TASK DETAILS
The part to set down runs from the first line of the data below through the line with "This screenshot has width=1049, height=632.", inclusive; write it exactly and leave out the pictures.

_ _ _

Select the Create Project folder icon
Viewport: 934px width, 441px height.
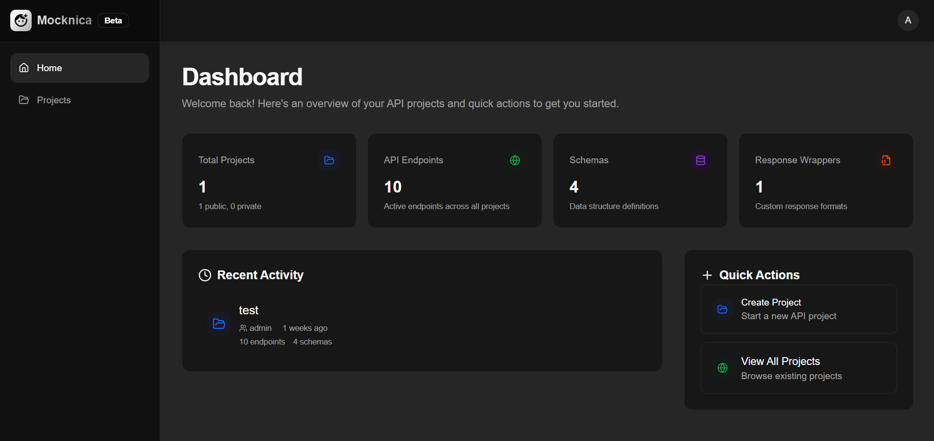[x=723, y=309]
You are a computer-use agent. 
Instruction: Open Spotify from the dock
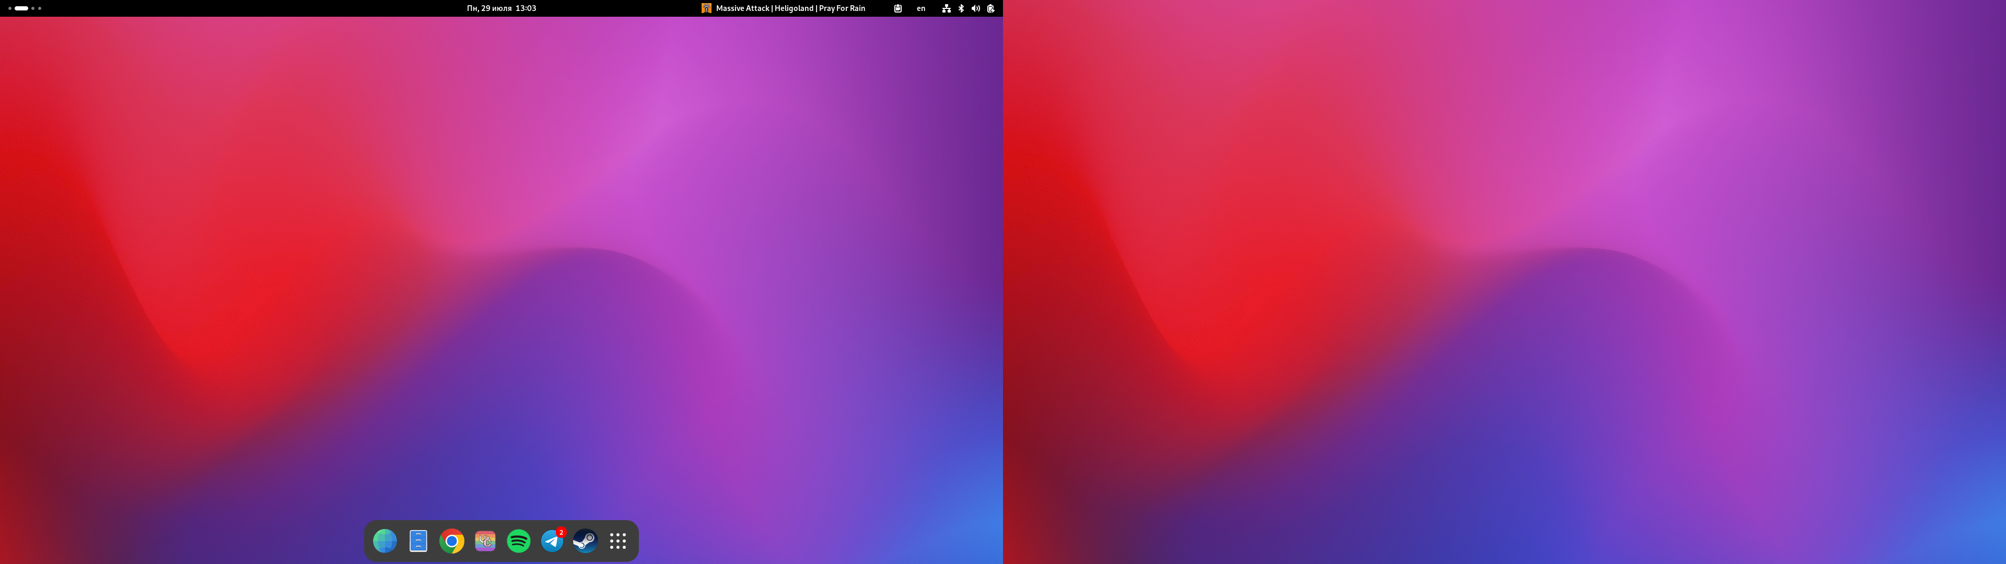click(x=519, y=541)
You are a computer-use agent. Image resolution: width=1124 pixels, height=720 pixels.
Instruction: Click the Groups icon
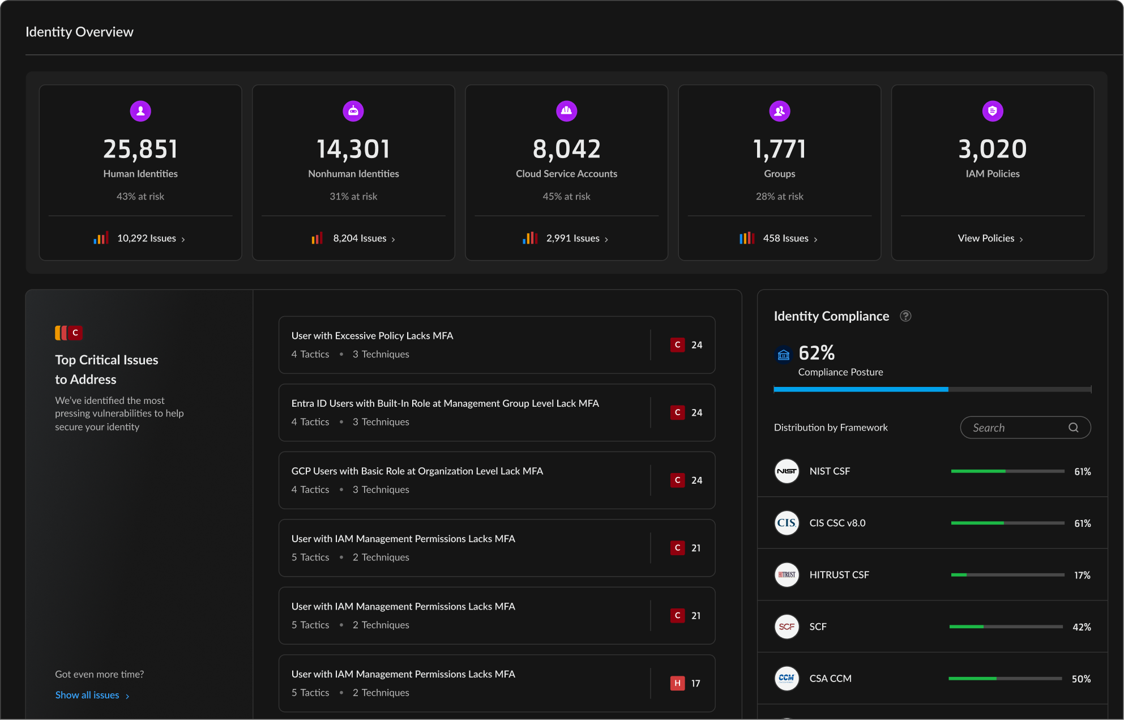coord(779,111)
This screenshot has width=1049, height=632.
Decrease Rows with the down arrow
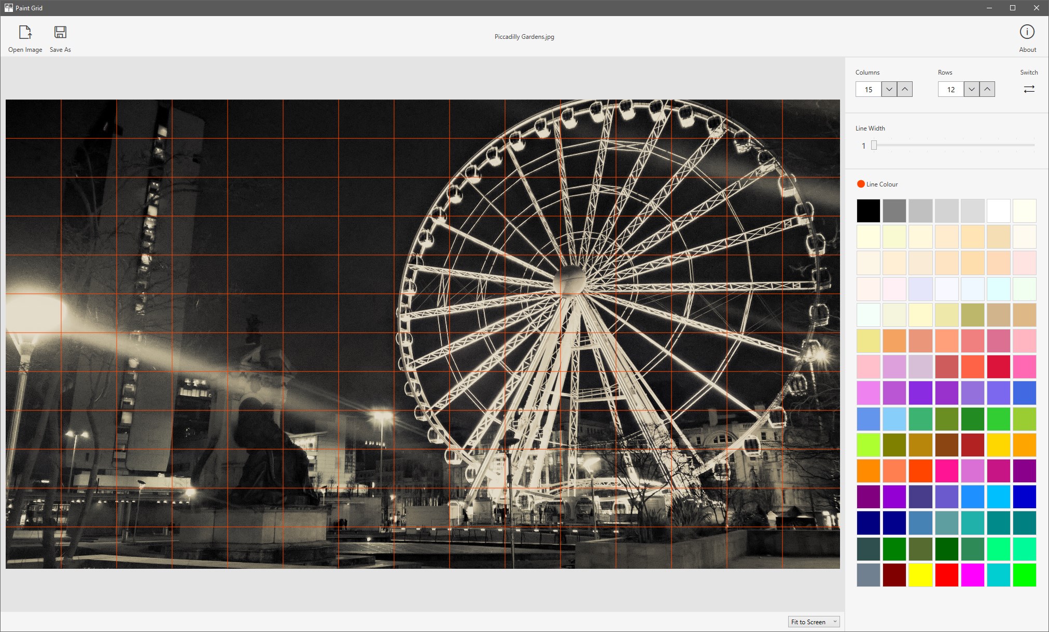click(971, 89)
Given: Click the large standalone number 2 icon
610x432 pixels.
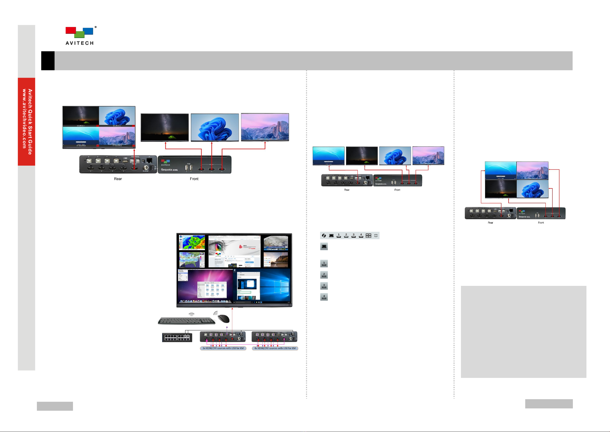Looking at the screenshot, I should point(324,275).
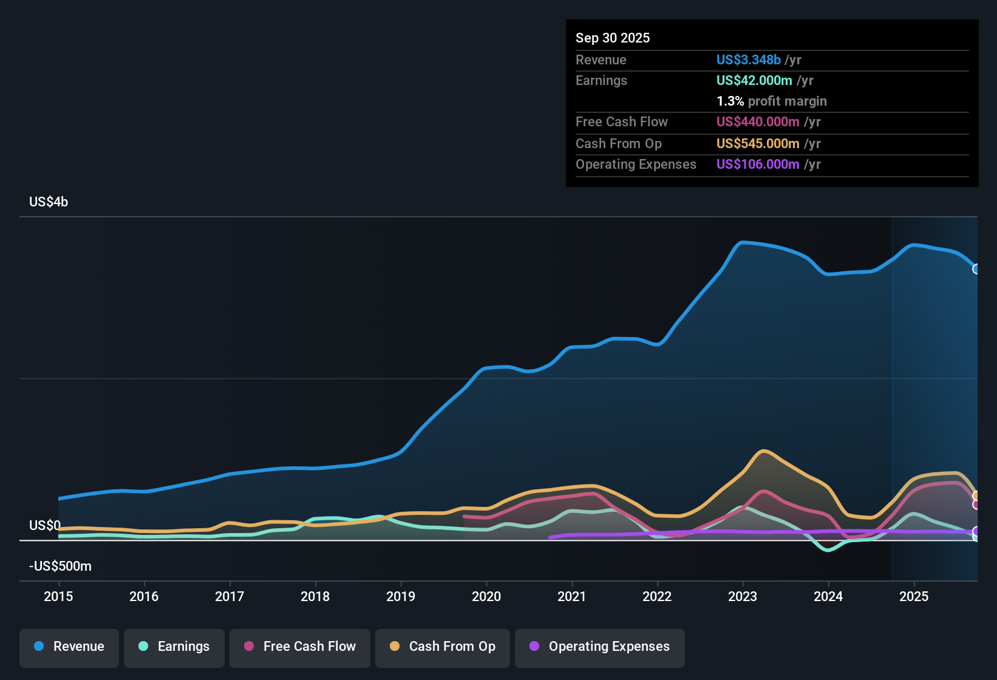Screen dimensions: 997x680
Task: Select the 2020 point on the timeline
Action: click(486, 597)
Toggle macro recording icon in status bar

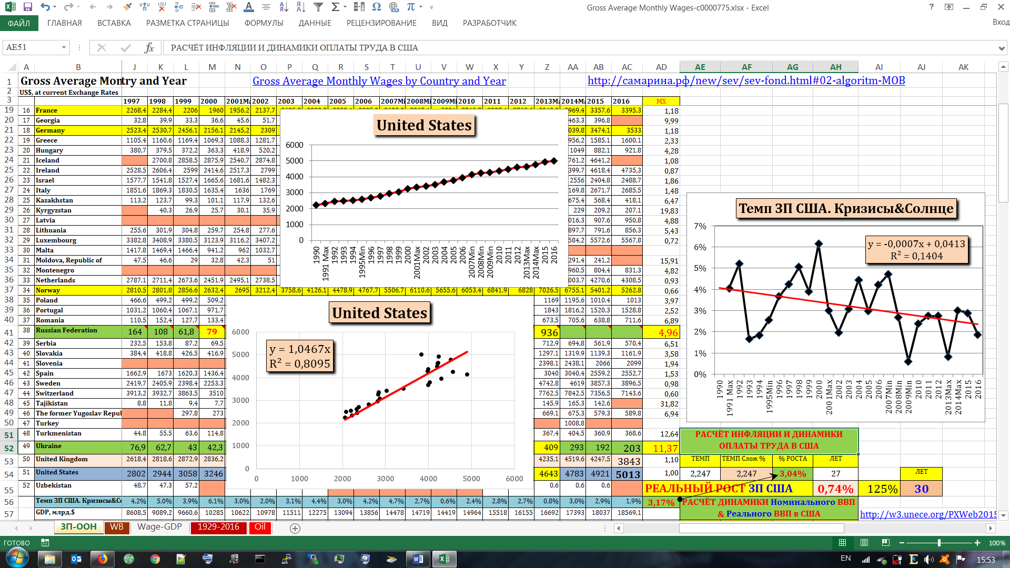pos(45,543)
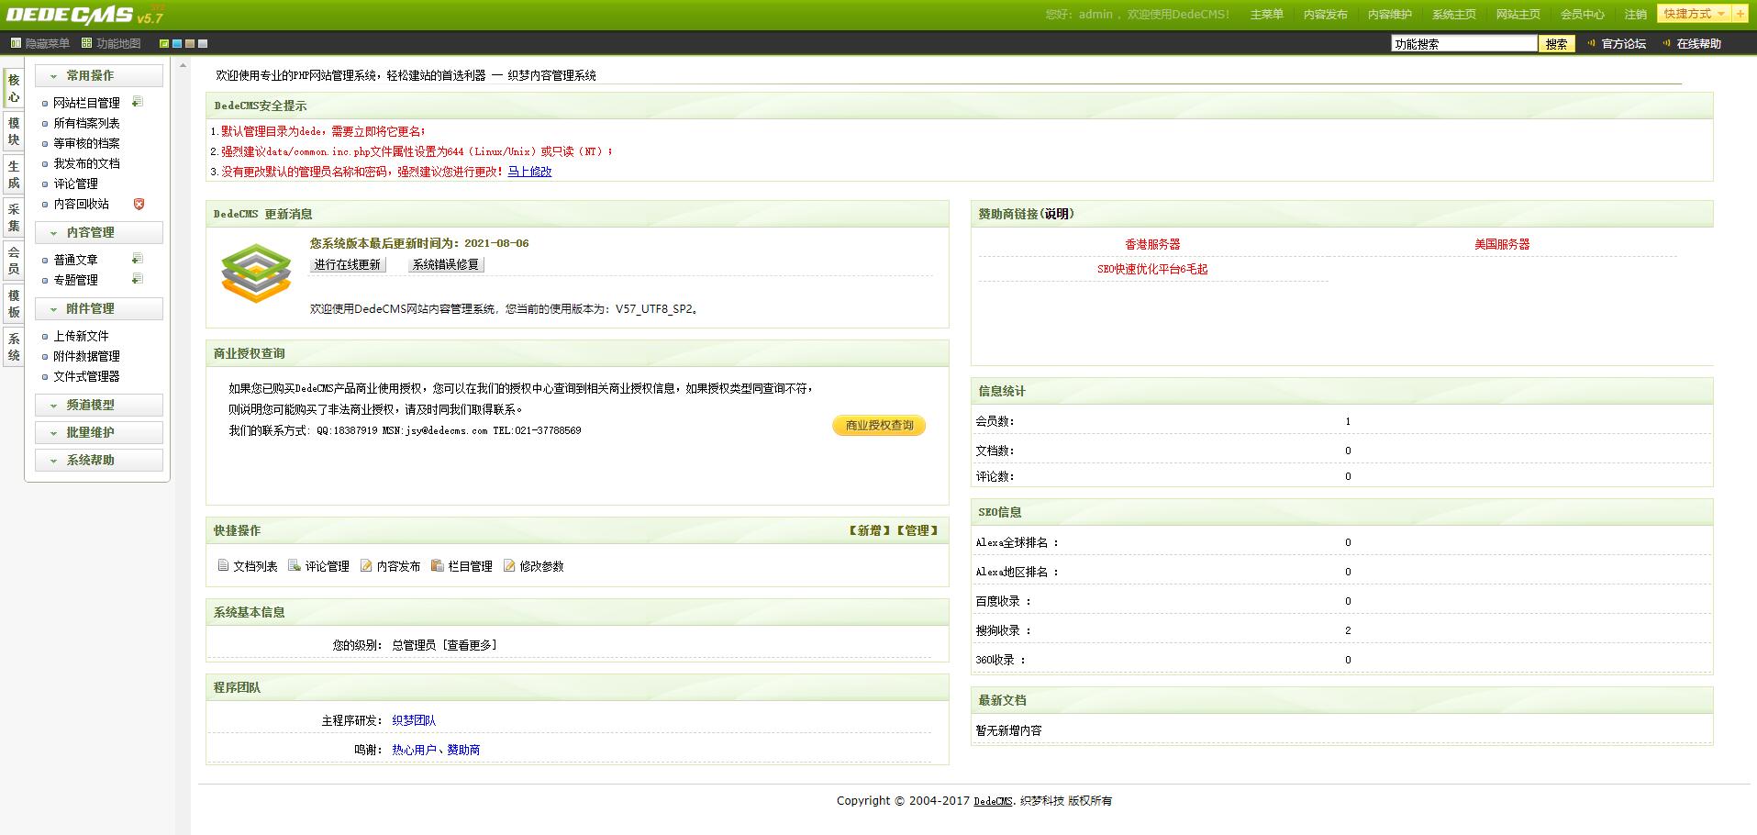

_ _ _

YOUR SOLUTION
Select the Create Project folder icon
Viewport: 934px width, 441px height.
[x=723, y=309]
You are a computer-use agent. 
Instruction: Open Spotify from the dock
click(x=519, y=541)
You are a computer-use agent. Image resolution: width=1124 pixels, height=720 pixels.
Instruction: Click the Groups icon
coord(779,111)
This screenshot has width=1049, height=632.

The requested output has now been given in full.